India IRS Review
Off lows as US ylds rise; RBI's liquidity steps drag rates
This story was originally published at 19:36 IST on 6 March 2025
Register to read our real-time news.Informist, Thursday, Mar. 6, 2025
By Srijita Bose
MUMBAI – Overnight indexed swap rates ended off lows on Thursday due to a rise in US Treasury yields. Rates fell in early trade after the Reserve Bank of India Wednesday announced additional measures to ease the liquidity deficit in the banking system, including two tranches of open market purchase of gilts through auction for an aggregate amount of INR 1 trillion, dealers said.
The one-year swap rate ended at 6.20%, against 6.21% Wednesday. The five-year swap ended at 5.96%, against 5.95% Wednesday.
Late Wednesday, the RBI said it would buy gilts worth INR 1.00 trillion through open market auctions in March. In addition, it would conduct another dollar/rupee buy/sell swap auction of $10 billion for a tenor of 36 months on Mar. 24.
"Onshore traders received, though volumes did not pick up much," a dealer at a private bank said. "MIBOR has already come down, so its comfortable to receive right now, because from April, rates should fall more after the rate cut."

» **Dataset excerpts**

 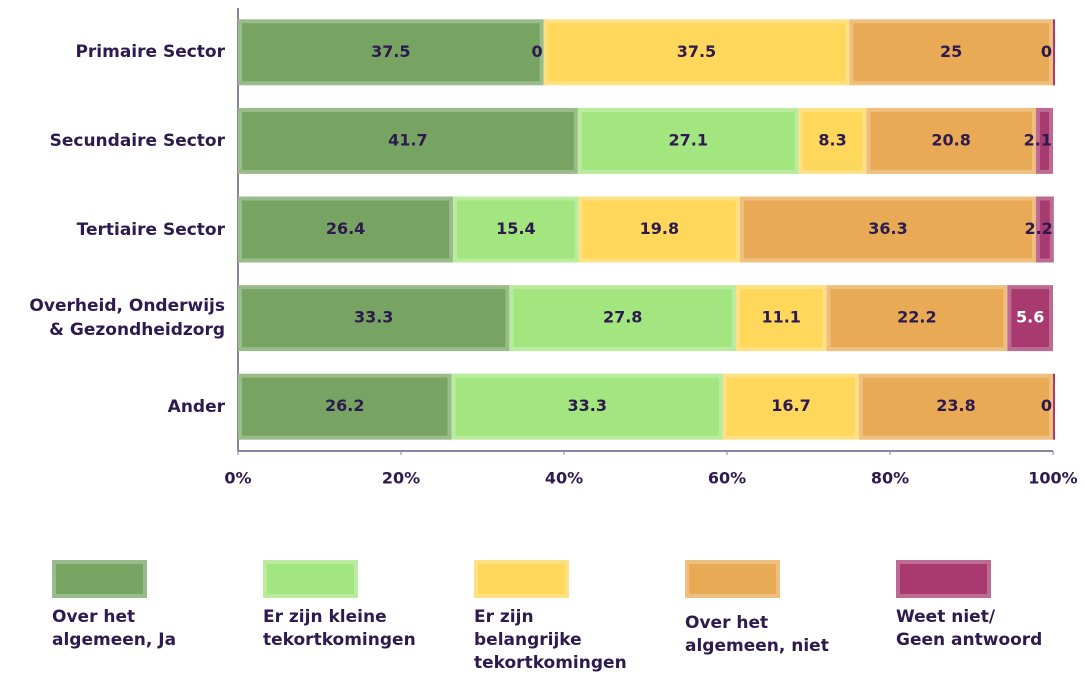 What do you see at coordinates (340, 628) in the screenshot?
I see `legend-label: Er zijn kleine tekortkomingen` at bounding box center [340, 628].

--

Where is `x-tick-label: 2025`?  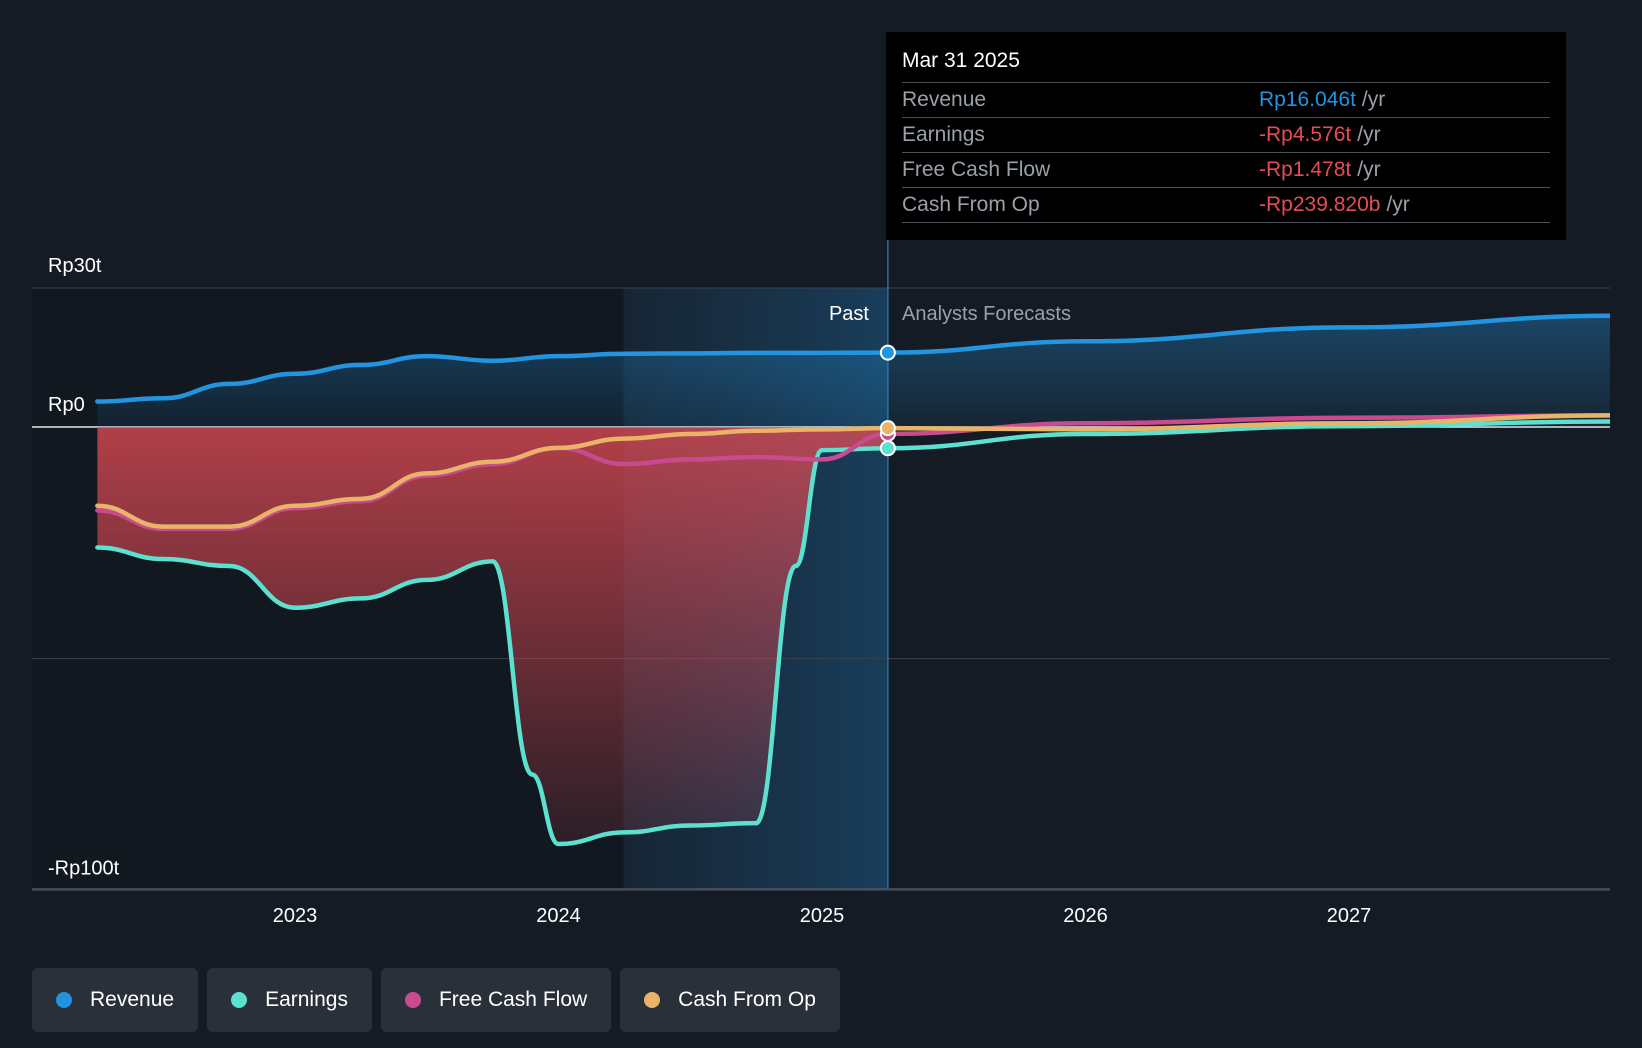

» **Tasks to complete**
• A. Answer these about the swap-rate report, one per line:
(i) At what level did the one-year swap rate end on Thursday?
(ii) What aggregate amount of gilts did the RBI say it would buy through open market auctions in March?
(iii) What size and tenor were set for the dollar/rupee buy/sell swap auction on Mar. 24?
• B. Write the next few paragraphs of the swap-rate report, picking up after the private bank dealer's quote.

» **Answers to each task**
• A.
(i) 6.20%
(ii) INR 1.00 trillion
(iii) $10 billion, for a tenor of 36 months

• B.
The overnight Mumbai Interbank Offer Rate--the floating leg of the OIS contract--fell to an over two-year low, causing extreme shorter-tenure swaps maturing up to three months to fall, dealers said. Rates on other tenures also fell in early trade due to the RBI's liquidity boost, they said. Nomura expects the two-year swap rate to ease to 5.60% over the coming months, it said in a note. Offshore traders also likely received fixed rates in early trade as they looked for arbitrage on the one-year swap as the one-year dollar/rupee forward rate eased to 2.04-2.07% from 2.22-2.24% on Wednesday, dealers said.
Borrowing rates in the triparty repo market were well below the repo rate on Thursday as the liquidity position was quite comfortable for banks, leading traders to receive fixed rates on shorter-tenure OIS contracts, dealers said. The net liquidity injected by the RBI on Wednesday rose to INR 544.77 billion primarily due to payment for the INR 505.00-billion bond auction of state governments on Tuesday. Core liquidity may return to a surplus by mid or late May, a note by Bandhan Asset Management Co. said.
Meanwhile, some dealers still think these measures may only be enough to manage the strain on liquidity until the middle of the month, after which the central bank will need to do more as corporate advance tax payment will add renewed pressure. Nevertheless, the size of open market purchase announced by the RBI was much more than traders' expectations of around INR 600 billion of purchases.
However, dealers said that with this measure, the RBI has opened up the floodgates to proactively infuse durable liquidity, with an aim to ensure that rate cut transmission takes place. This in turn increased bets for another rate cut at the RBI's next Monetary Policy Committee meeting in April. Swaps are currently pricing slightly more than 50 basis points of rate cuts over the next 12 months, with one in April and the next likely in August or October, dealers said. With rates cuts already priced in, the fall in swaps was relatively modest compared to gilt yields which fell to a month's low, dealers said.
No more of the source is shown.